One last view of the treasury, in 360-degree video reality for those of you with sufficient bandwidth to load it, so you can see me in situ at the beginning of my morning contemplating the beauty of the universe. If you’ve had enough of Petra, then … sorry, there’s still more to come, another eight hours or so of hiking and, if you go back to the map I posted in Petra.3, you will note that once I climbed back down to ground level at the base of the Royal Tombs, well…there’s a lot more of Petra left to be seen, and see nearly all of it I in fact did.

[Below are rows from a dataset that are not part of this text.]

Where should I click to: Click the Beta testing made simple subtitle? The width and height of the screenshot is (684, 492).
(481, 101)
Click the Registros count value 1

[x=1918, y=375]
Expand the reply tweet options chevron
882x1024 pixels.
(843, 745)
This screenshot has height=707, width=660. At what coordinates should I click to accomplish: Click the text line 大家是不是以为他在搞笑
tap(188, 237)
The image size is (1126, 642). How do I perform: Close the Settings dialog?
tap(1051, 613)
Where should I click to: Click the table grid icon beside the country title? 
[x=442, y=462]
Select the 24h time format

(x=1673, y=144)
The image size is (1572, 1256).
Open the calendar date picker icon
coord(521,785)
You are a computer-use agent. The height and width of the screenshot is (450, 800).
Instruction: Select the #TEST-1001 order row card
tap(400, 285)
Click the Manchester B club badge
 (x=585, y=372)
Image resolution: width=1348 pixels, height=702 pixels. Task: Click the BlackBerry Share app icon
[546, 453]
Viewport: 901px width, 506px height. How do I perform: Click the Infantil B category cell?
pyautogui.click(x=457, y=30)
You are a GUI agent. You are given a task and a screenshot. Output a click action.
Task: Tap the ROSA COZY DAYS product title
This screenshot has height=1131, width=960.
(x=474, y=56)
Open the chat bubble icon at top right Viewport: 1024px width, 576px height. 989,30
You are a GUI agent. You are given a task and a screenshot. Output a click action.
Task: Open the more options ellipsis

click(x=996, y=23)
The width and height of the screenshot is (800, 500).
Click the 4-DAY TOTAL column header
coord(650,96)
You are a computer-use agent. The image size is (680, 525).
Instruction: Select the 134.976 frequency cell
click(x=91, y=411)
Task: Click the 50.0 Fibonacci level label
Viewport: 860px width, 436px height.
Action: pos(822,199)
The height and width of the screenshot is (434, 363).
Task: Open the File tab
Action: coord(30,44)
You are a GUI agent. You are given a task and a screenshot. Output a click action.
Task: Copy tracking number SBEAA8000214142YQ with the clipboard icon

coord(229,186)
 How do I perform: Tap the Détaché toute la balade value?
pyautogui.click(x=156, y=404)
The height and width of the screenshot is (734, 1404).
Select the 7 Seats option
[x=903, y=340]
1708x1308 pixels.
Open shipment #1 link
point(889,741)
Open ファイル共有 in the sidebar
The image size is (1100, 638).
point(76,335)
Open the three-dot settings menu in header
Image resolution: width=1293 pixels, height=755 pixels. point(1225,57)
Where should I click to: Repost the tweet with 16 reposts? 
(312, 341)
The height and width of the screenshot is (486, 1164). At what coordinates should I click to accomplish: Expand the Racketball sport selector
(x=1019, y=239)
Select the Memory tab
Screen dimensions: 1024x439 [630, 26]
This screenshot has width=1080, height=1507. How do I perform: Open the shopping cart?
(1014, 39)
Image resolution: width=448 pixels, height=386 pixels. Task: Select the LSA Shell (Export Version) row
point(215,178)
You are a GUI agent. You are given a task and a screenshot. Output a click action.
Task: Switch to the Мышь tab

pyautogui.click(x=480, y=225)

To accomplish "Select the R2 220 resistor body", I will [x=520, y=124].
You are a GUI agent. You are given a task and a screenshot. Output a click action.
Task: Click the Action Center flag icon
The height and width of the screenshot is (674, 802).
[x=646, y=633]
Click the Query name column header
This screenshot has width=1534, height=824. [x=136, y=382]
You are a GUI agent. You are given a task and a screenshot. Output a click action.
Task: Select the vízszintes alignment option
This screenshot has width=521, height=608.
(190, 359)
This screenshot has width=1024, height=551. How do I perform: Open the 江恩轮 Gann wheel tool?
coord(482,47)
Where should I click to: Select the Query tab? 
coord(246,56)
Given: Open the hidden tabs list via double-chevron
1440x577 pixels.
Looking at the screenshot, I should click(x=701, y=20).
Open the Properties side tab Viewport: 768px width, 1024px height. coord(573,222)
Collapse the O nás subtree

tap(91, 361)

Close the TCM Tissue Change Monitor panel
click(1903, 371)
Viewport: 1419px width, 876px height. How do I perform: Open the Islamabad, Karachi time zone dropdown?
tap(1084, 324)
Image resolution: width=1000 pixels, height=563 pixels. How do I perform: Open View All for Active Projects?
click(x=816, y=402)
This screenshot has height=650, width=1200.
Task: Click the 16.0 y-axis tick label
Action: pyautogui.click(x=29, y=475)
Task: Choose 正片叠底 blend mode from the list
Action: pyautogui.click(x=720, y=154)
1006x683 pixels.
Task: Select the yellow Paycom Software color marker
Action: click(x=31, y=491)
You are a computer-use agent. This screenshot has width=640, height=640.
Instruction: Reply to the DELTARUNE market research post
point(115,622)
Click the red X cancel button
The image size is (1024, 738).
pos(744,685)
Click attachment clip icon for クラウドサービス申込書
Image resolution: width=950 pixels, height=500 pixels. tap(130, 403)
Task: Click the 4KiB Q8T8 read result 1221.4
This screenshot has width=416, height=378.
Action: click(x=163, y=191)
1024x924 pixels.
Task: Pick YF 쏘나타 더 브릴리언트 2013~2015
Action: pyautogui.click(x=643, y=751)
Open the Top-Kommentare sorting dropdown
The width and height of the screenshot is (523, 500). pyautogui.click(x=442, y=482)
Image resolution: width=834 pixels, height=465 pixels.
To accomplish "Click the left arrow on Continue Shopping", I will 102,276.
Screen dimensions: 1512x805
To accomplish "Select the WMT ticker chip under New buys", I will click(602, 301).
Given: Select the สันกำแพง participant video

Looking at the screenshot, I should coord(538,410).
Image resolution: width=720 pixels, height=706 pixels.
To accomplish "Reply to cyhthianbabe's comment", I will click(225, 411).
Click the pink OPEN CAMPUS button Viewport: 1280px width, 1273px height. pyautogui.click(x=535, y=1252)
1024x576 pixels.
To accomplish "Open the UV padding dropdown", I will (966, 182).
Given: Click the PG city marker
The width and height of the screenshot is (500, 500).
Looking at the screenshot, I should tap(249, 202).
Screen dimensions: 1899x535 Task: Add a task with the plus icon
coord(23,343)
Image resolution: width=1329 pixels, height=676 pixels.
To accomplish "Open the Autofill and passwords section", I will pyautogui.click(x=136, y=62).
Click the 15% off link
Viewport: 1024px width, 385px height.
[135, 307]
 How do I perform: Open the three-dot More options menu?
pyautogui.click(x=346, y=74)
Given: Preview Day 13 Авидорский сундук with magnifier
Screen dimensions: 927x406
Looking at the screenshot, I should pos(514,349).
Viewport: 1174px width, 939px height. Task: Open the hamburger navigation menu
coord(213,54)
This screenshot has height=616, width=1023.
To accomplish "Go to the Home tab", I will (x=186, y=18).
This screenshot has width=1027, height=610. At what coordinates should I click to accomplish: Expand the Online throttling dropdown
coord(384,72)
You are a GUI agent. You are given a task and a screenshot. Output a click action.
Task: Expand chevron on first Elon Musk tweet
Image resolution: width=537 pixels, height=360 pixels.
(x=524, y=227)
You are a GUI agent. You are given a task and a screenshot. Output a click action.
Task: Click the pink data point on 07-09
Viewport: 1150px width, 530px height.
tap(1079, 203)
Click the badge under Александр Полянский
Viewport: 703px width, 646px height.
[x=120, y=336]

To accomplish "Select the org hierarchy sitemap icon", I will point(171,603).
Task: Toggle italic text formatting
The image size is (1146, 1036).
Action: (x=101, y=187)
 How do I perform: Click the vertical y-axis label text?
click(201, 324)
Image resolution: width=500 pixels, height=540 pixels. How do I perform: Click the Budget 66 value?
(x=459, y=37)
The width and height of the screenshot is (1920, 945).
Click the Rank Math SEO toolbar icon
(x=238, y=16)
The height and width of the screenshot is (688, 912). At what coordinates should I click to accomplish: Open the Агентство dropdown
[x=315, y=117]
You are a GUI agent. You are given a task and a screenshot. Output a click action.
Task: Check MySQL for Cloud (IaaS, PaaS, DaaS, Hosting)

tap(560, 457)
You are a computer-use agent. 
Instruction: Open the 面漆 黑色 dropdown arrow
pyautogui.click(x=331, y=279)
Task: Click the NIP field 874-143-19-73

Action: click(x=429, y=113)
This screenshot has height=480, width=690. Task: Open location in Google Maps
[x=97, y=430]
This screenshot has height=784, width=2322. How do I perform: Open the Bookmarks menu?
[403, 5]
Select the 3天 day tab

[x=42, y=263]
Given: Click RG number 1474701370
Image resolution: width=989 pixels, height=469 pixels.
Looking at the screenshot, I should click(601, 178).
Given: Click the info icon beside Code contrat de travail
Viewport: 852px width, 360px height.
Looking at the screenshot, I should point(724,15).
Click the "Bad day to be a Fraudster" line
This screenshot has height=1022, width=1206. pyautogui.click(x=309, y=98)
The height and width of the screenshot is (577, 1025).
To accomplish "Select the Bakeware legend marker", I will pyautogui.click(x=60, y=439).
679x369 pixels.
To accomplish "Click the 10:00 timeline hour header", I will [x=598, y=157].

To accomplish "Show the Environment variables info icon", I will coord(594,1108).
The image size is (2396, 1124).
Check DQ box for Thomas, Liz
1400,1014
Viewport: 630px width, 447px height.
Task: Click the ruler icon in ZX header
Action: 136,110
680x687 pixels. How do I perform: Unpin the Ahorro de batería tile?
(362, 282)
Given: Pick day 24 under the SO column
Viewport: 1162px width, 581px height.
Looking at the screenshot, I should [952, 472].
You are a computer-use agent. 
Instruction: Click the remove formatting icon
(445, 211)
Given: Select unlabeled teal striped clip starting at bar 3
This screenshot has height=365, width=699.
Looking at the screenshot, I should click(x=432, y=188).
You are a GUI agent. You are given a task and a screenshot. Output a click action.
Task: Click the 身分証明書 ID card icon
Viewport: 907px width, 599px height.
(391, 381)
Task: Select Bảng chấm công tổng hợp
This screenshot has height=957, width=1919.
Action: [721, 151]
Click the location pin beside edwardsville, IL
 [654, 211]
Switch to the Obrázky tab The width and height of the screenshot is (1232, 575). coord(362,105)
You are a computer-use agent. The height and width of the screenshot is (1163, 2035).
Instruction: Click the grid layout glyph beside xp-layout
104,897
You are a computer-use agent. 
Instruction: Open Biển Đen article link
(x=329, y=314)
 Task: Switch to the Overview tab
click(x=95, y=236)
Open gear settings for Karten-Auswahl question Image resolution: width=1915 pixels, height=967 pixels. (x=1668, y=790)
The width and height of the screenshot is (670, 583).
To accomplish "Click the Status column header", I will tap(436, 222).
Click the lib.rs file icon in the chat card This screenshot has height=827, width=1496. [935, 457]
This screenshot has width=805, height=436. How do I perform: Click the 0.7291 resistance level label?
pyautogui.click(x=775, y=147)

Petra.31 – Treasury Special Edition

We come to the highlight of my morning on high: sitting in stillness for a few hours as the sun rose, the day warmed, and remarkably few tourists made it up to these heights to enjoy watching the line of sun versus shadow steadily creep lower and lower on the Treasury. A reminder: it’s not a treasury, it’s a tomb. Most of these buildings were tombs, but later generations decided money must be hidden there so they called it a treasury. Above is a photo taken out of sequence, and I chose it because it gives you a sense how the Treasury sits within the cliffs and hills of the landscape, not because it’s the best view of the building itself. 🙂

There’s a lot more of Petra to come – also more from Jerash and Amman. I hope the rest of the photos below this will appear: I’ve had trouble with more complicated formats so it’s possible they will disappear, as they did when I first put this post up yesterday….It’s a lot more of this building then you ever thought you’d want to see, but it was a lovely morning.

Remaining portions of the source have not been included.